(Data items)

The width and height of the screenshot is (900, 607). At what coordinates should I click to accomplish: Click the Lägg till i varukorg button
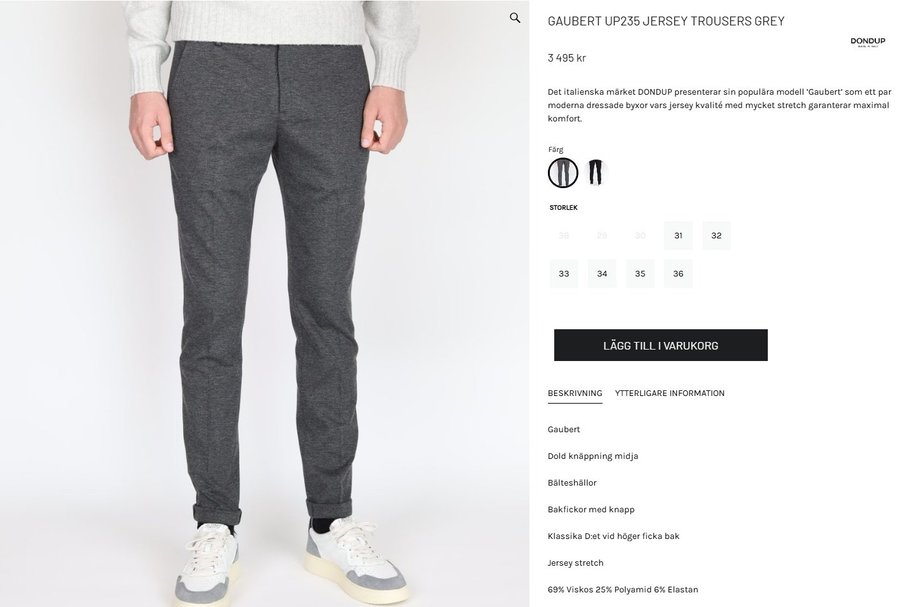coord(661,345)
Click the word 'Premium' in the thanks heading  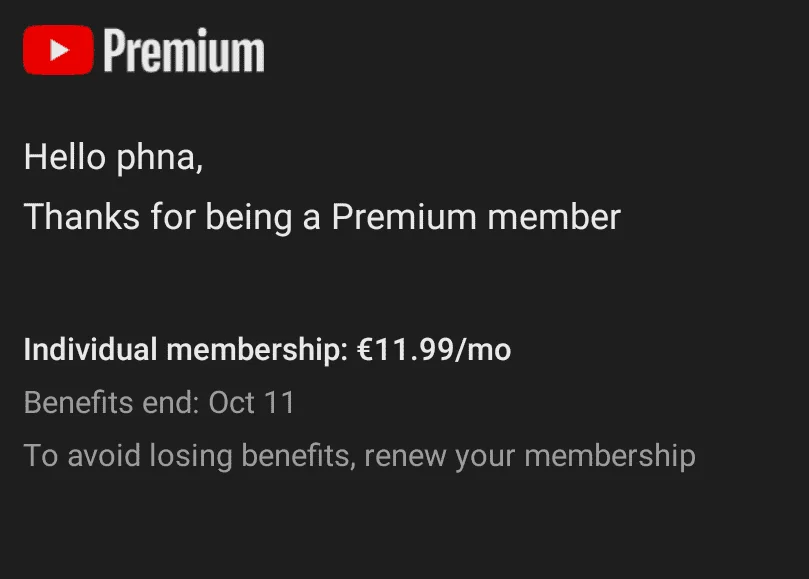point(404,217)
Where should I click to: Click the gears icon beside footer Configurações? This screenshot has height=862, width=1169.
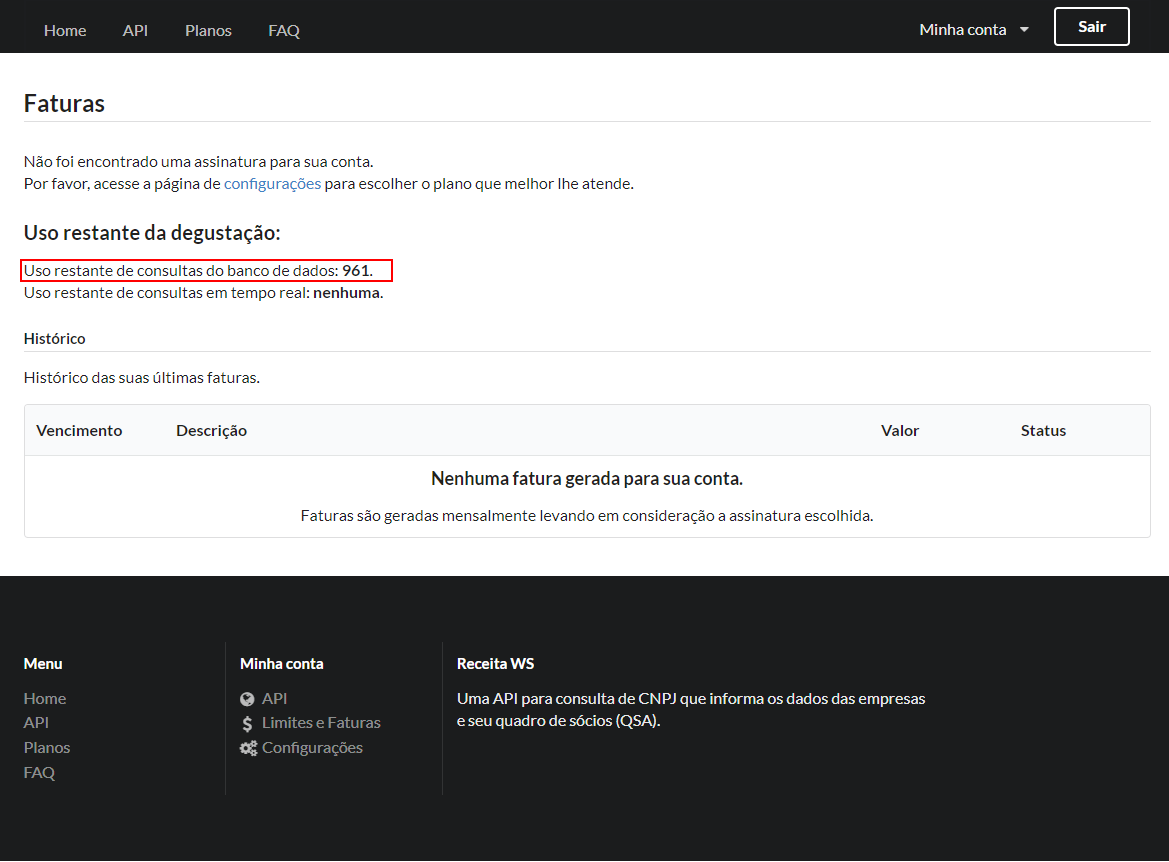249,748
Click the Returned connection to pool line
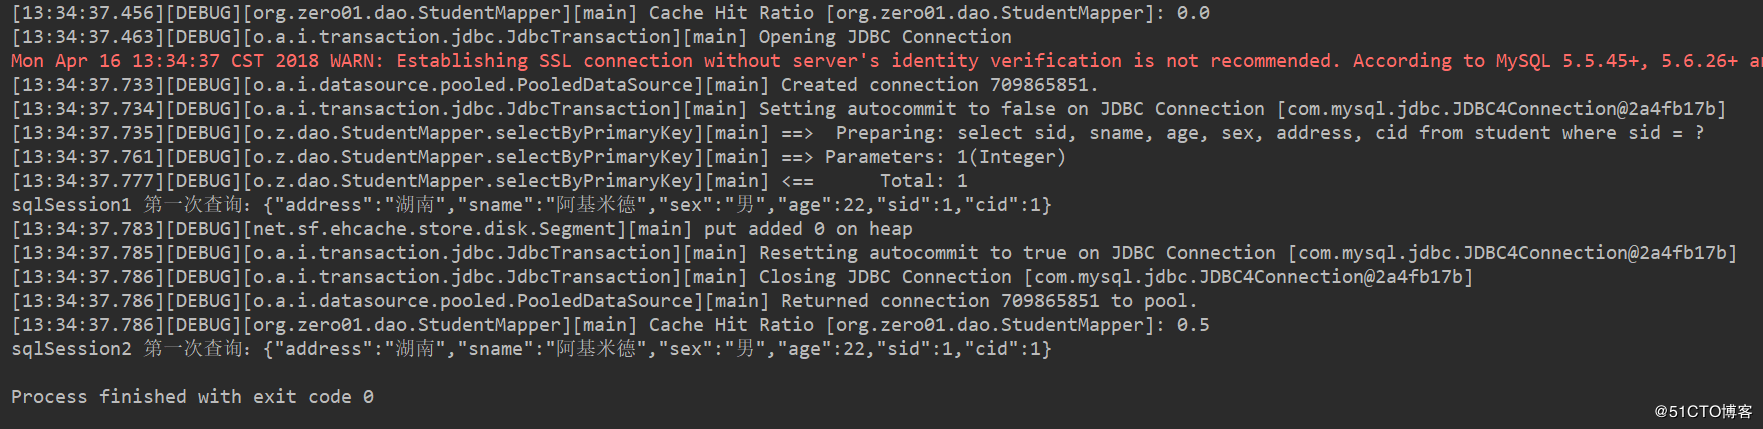The width and height of the screenshot is (1763, 429). click(x=604, y=301)
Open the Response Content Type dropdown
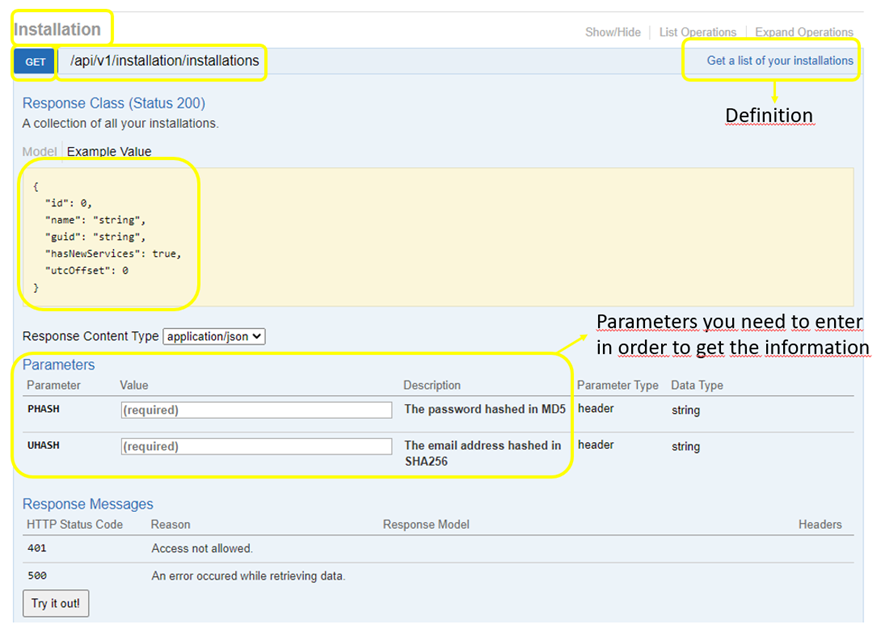The width and height of the screenshot is (881, 633). (214, 337)
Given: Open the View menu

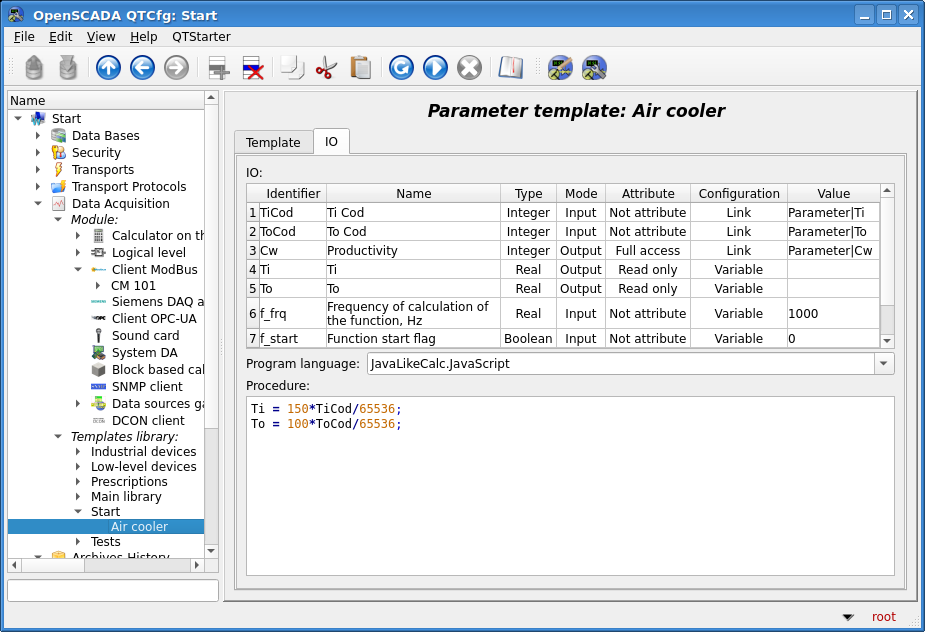Looking at the screenshot, I should (101, 37).
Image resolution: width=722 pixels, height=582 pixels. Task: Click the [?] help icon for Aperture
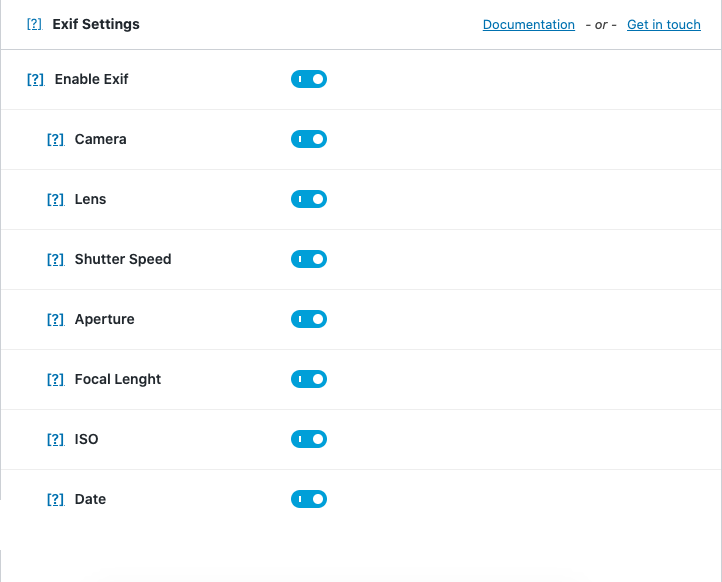[x=55, y=319]
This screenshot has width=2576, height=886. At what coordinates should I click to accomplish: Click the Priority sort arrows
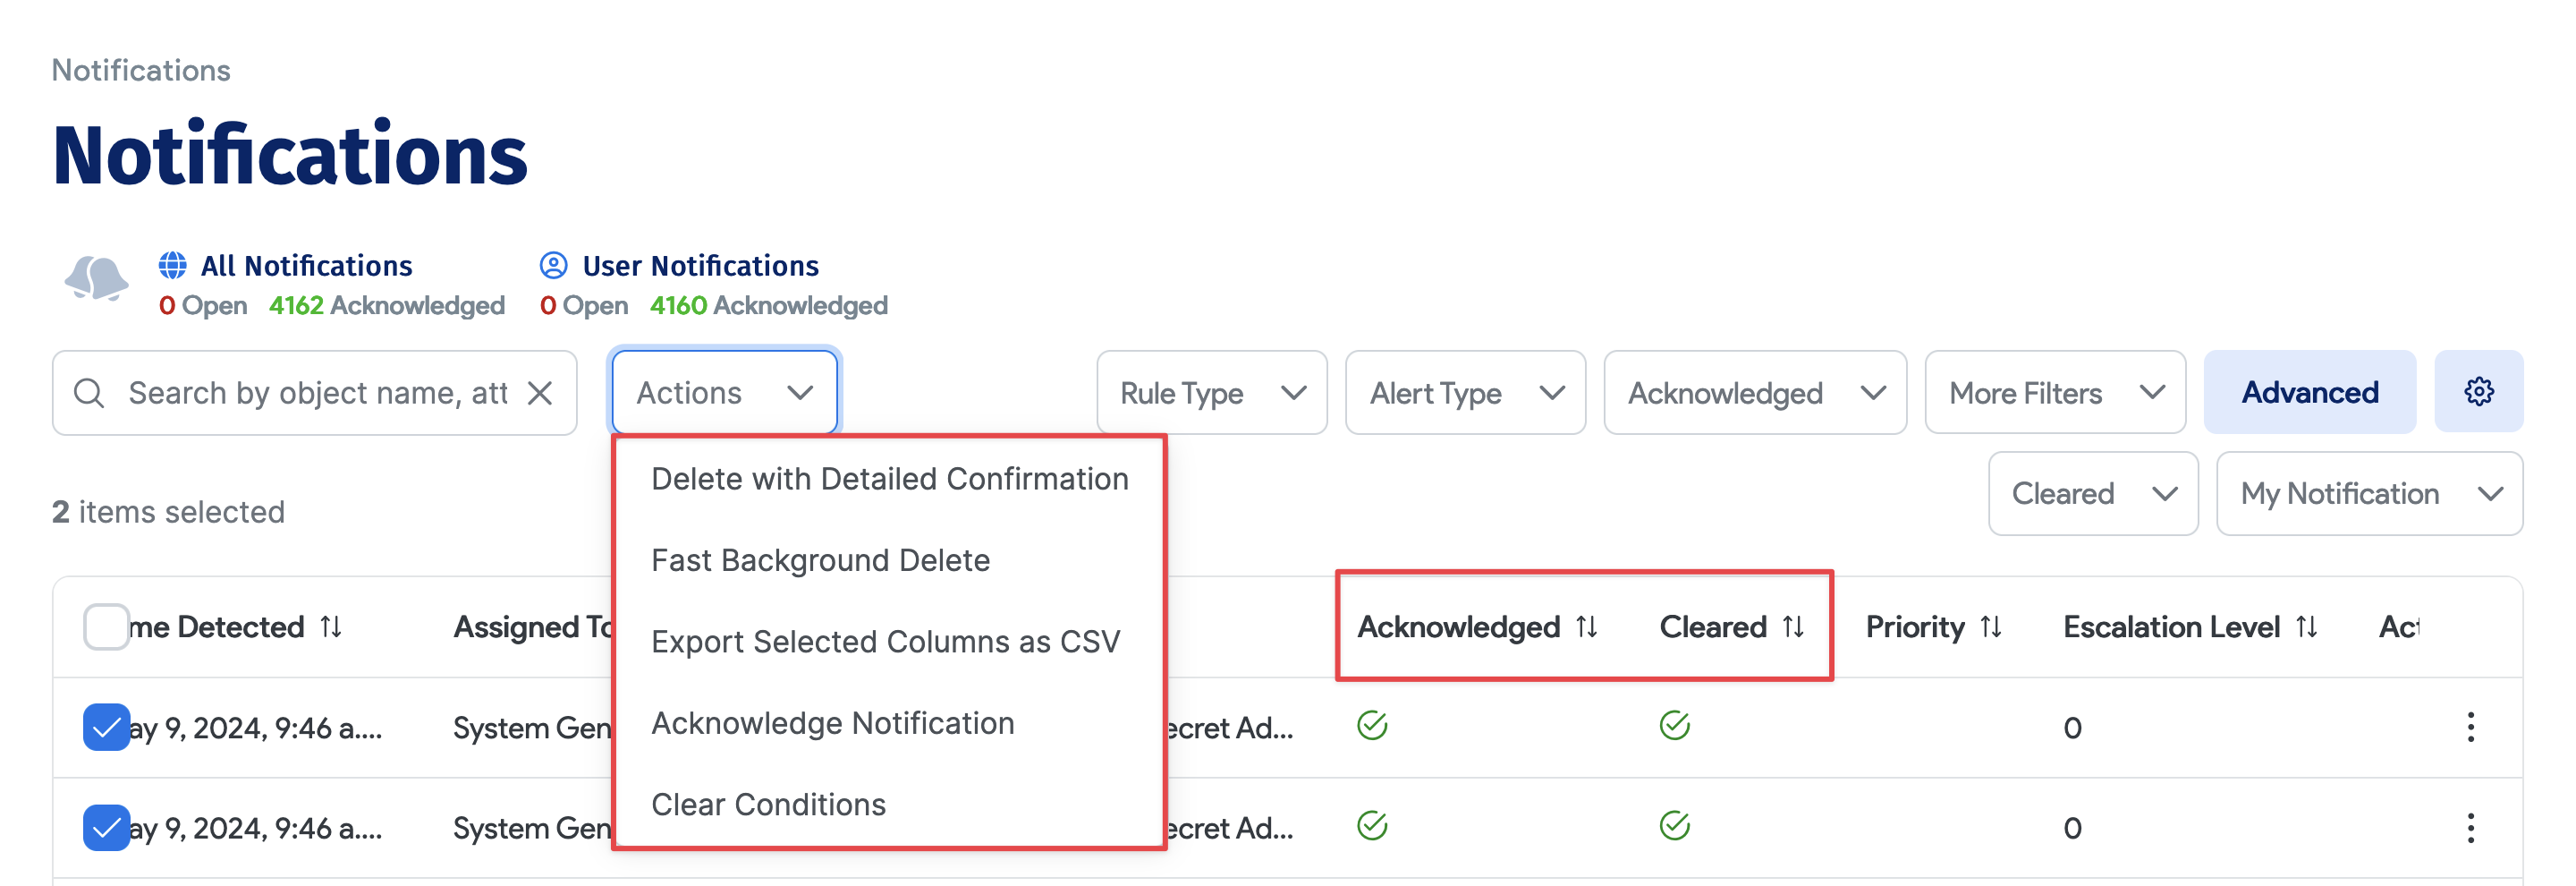[x=1990, y=627]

> Exercise prompt:
Reproduce the lines from the one holding "Given: Open the View menu" through the end of the entries above exactly, keeping both ends and dropping every picture.

> Final answer:
Given: Open the View menu

Looking at the screenshot, I should (101, 37).
Image resolution: width=722 pixels, height=582 pixels. Task: Click the [?] help icon for Aperture
[x=55, y=319]
This screenshot has width=2576, height=886. At what coordinates should I click to accomplish: Click the Priority sort arrows
[x=1990, y=627]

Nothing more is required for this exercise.